Editorial Comment 3/2/2021: Mundane Questions Can Be Important Questions, To The Questioner
Our medical school hosts a weekend curriculum for lay community members, many of whom are retired or have relatives working in medicine. It is spread across several months, and I was asked to speak last week about substance use in the elderly. After the event, I was thrown more than a dozen questions. My responses did not satisfy me in several instances, but you do what you can do when you're standing at a podium in front of 100 potential donors to the school. The show must go on. I don’t expect all in the readership to agree with my answers – after all, a good many of you are certainly smarter than I, or at least more cautious. Here are a few of the audience’s Q & A items:
Q – I assume that for any treatment for SUD to work, the abuser must really be motivated to change self-destructive behaviors. So, if the person is not motivated, what can friends do except accept their limitations, listen to their problems, and watch the physical and mental deterioration taking place?

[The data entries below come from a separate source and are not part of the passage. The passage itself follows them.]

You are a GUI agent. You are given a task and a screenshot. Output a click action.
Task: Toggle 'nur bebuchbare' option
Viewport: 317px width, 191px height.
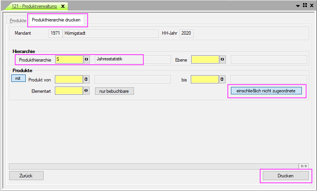(114, 91)
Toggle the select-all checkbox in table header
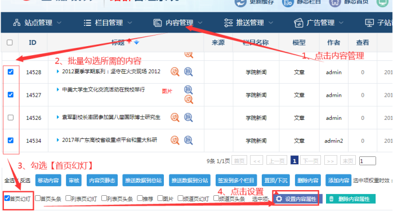 10,42
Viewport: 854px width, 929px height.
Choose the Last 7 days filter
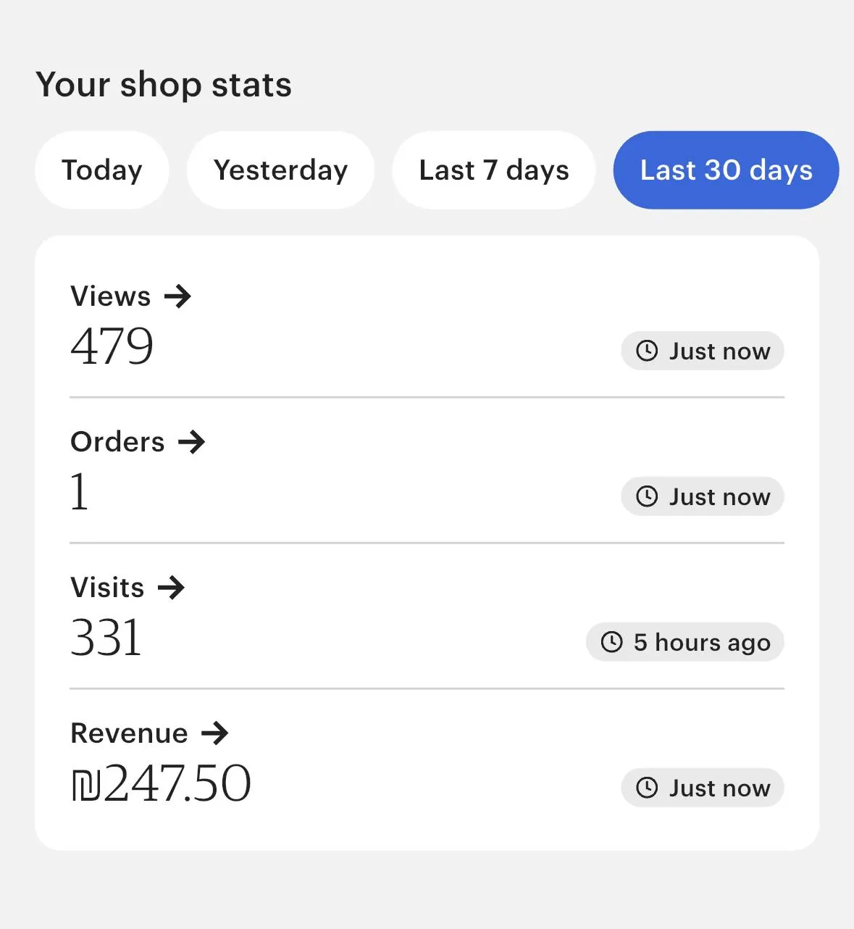pyautogui.click(x=494, y=170)
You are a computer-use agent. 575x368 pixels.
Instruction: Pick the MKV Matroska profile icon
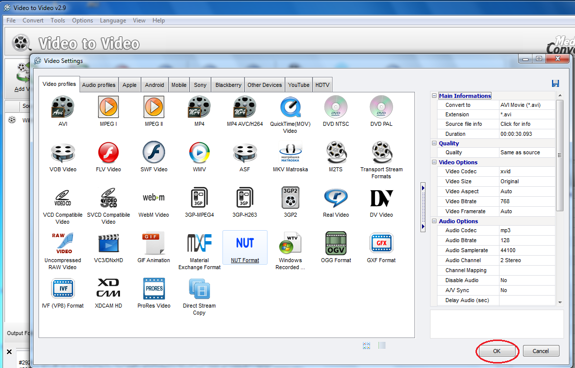point(290,153)
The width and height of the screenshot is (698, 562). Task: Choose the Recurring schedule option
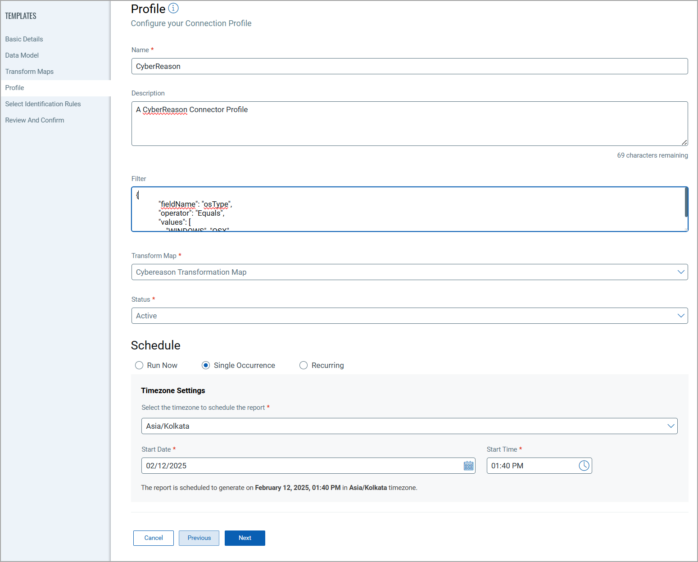click(x=304, y=365)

A – The tone of the question suggests that you have had unfortunate experience in this respect, and I sympathize. But maybe part of the answer is that, to the person with the substance use disorder, the perception is not of self-destruction. They cannot or will not readily see that. So, a big part of motivational enhancement therapy (MET) consists of bringing them by stages to understand their own part in the illness. …Meanwhile, your question is what friends can do. As alcohol and drugs are not free, and as the requirements of daily living are not easily met by the person with addiction without well-intended help from others, the first order of business is to identify and interrupt all sources of enablement. No intercession on their behalf with employers, no calling in sick for them. No money. No listening to endless hours of complaint about how the world is treating them. Something that I did not mention in the presentation was that this illness pervades, and it enlists the family and friends in its malignancy. The original basis for Al-Anon (not AA) was, "save yourselves." When the time is apparent to provide help by getting them to the help, you will then still have resources.
Q – Can MAST be used for other substances, rather than just alcohol? What about things like compulsive shopping, gambling, eating, etc.?

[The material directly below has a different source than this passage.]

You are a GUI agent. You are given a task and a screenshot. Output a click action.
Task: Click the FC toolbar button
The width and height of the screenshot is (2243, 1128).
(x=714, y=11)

A – Sure, although you would obviously have to change the wording. But it would be an un-validated test, and really only useful for initiating a conversation about compulsive behaviors. Ultimately that’s the best use of any screening test One site that identifies such tests for gambling is NCPG’s, https://www.ncpgambling.org/help-treatment/screening-tools/ . An example is the BBGS: https://www.icrg.org/resources/brief-biosocial-gambling-screen
Q – Is there such a thing as an addictive personality based on genetic and environmental factors? Can you test for that before an addiction occurs?

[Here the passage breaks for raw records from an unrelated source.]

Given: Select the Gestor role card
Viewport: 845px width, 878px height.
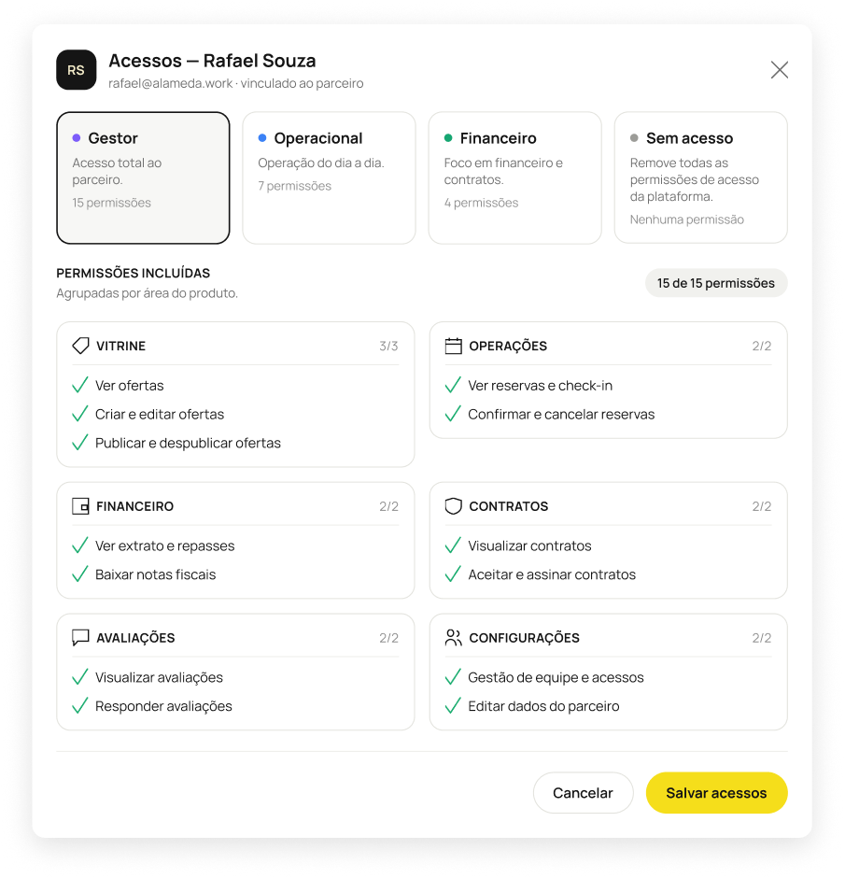Looking at the screenshot, I should (143, 177).
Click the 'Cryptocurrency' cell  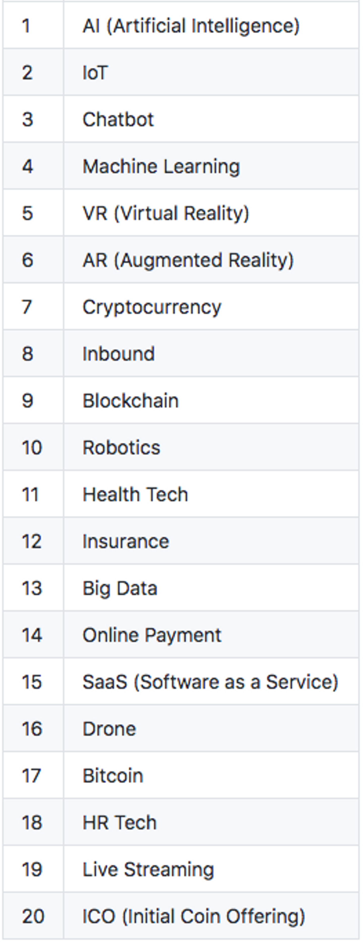pos(152,307)
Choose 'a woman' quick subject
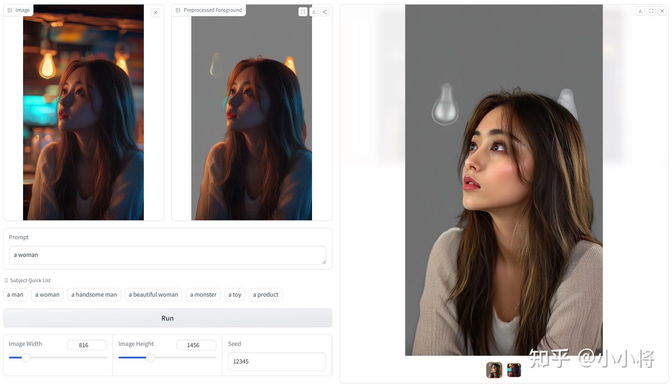672x386 pixels. click(47, 294)
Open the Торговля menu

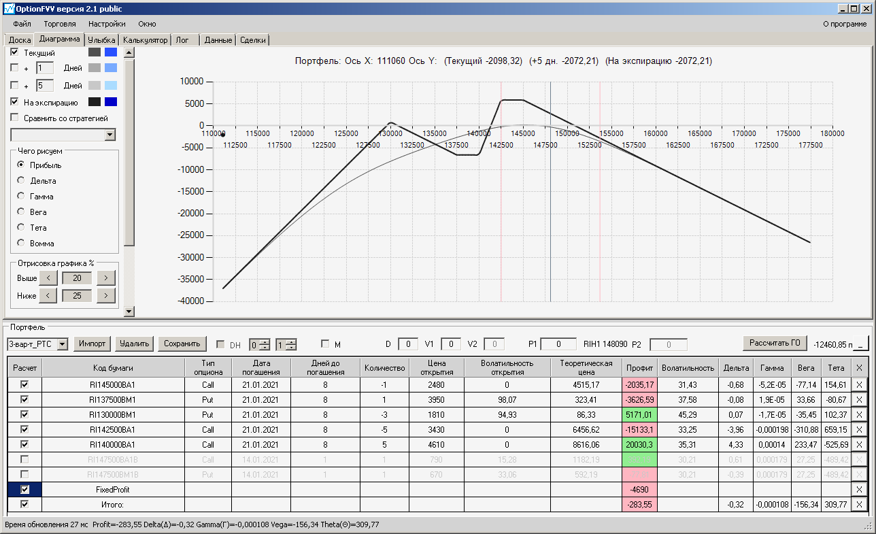[x=60, y=24]
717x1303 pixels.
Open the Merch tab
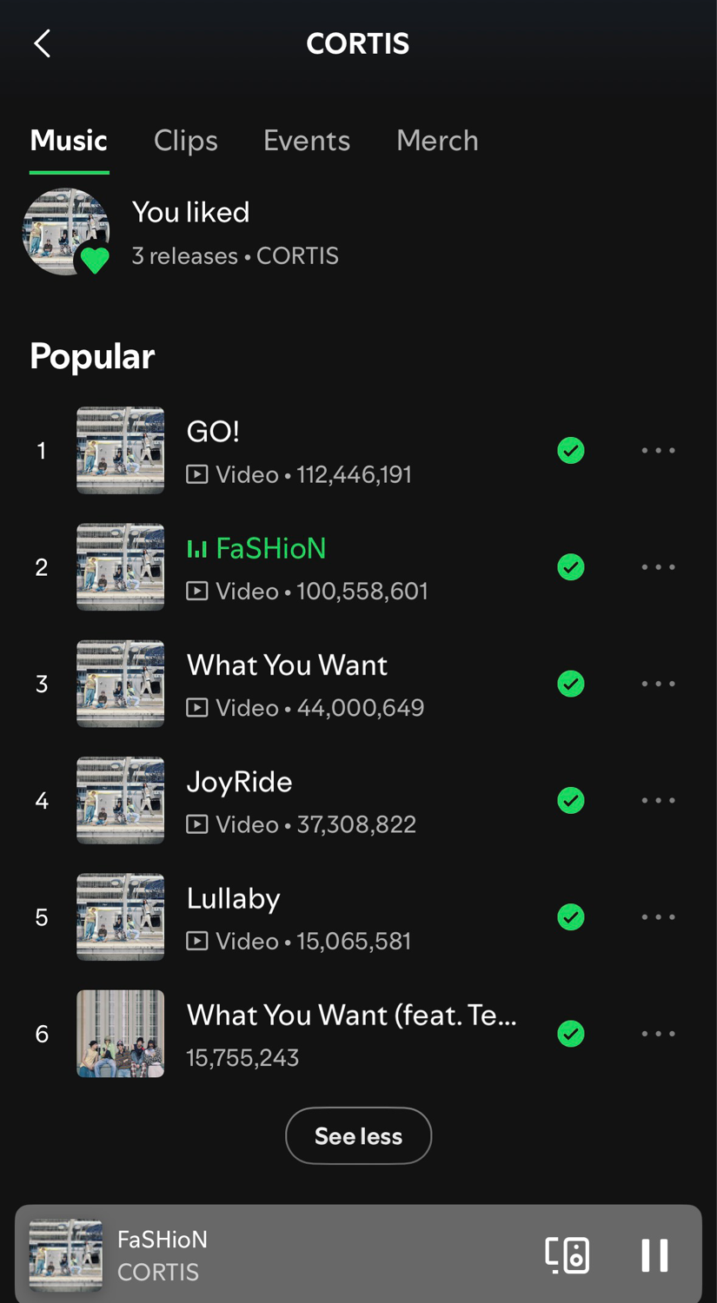pos(437,141)
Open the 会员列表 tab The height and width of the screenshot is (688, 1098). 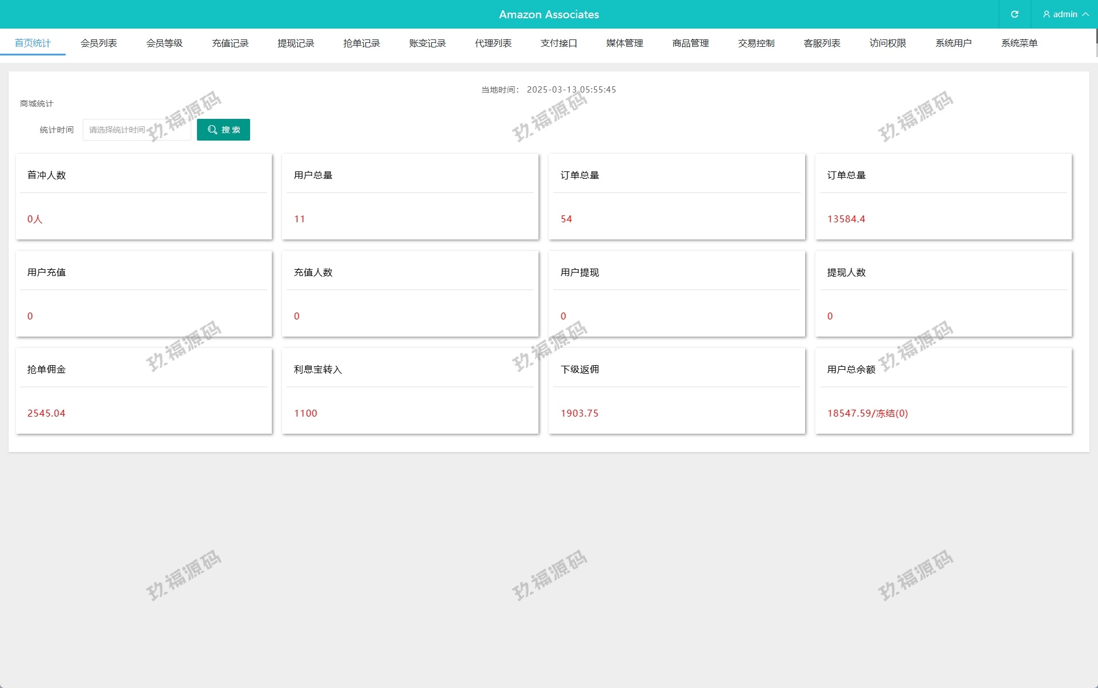tap(98, 43)
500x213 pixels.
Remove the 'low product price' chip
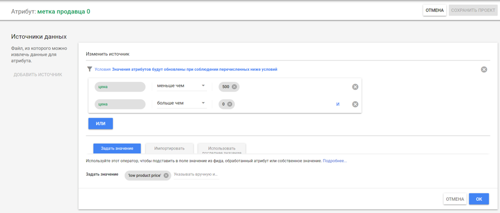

A – You are asking two questions, really. One is about genetic influence, and there is ample evidence supporting that contention (Mark Schuckit and colleagues at University of California San Diego); but as with any genetic influence, the genes are not the whole story. More to the point, is that it is not necessary to have a hereditary component to develop alcohol use disorder. You can do that by diligent application to serious drinking… 😊
…As to whether there is actually a personality disorder which in some way condemns an individual to development of the compulsive use disorder we call alcoholism, the answer is no. A better explanation of this is in the linked paper by Littlefield and Sher, really quite readable even if just in the first few pages, where some of the long-term work by George Vaillant and others is acknowledged. George spent half a century looking at two populations, greatly dissimilar, from Cambridge, Massachusetts, and was able to put this one to rest. (https://www.ncbi.nlm.nih.gov/pmc/articles/PMC3002230/ )
Q – Please comment on caffeine addiction.
A – The DSM5, the text identifying criteria for psychiatric disorders, omits its consideration as a substance use disorder while including caffeine use as a research category, and while it does recognize caffeine intoxication. I do not agree with the DSM5’s writing committee’s reluctance in this. It fulfills all of the SUD criteria in my view although perhaps less dramatically than may be experienced with heroin or with alcohol. But a more scholarly, comprehensive response may be found in this citation: https://www.ncbi.nlm.nih.gov/pmc/articles/PMC3777290/ And in the continuing spirit of self-disclosure, my own one remaining substance use disorder (SUD) is in fact with caffeine; I justified it when I entered a new residency program at the tender age of 43 and found myself having to stay awake several nights in a row and somehow manage to learn new material. But that's the case with most substances of addiction, they have utility, at least initially.
…There is of course a long answer to this bearing on what the adverse effects of caffeine use are in your life or for your family. To the extent that it may in fact cause irritability or insomnia, those are obvious examples. But certainly caffeine withdrawal is a miserable experience and is accompanied by headaches that have clinical resemblance to migraine, as well as of course profound fatigue and dysthymia. Getting off caffeine is not an exercise for the faint of heart. [Good news? Once you get through the withdrawal, most folks enjoy long-term recovery.]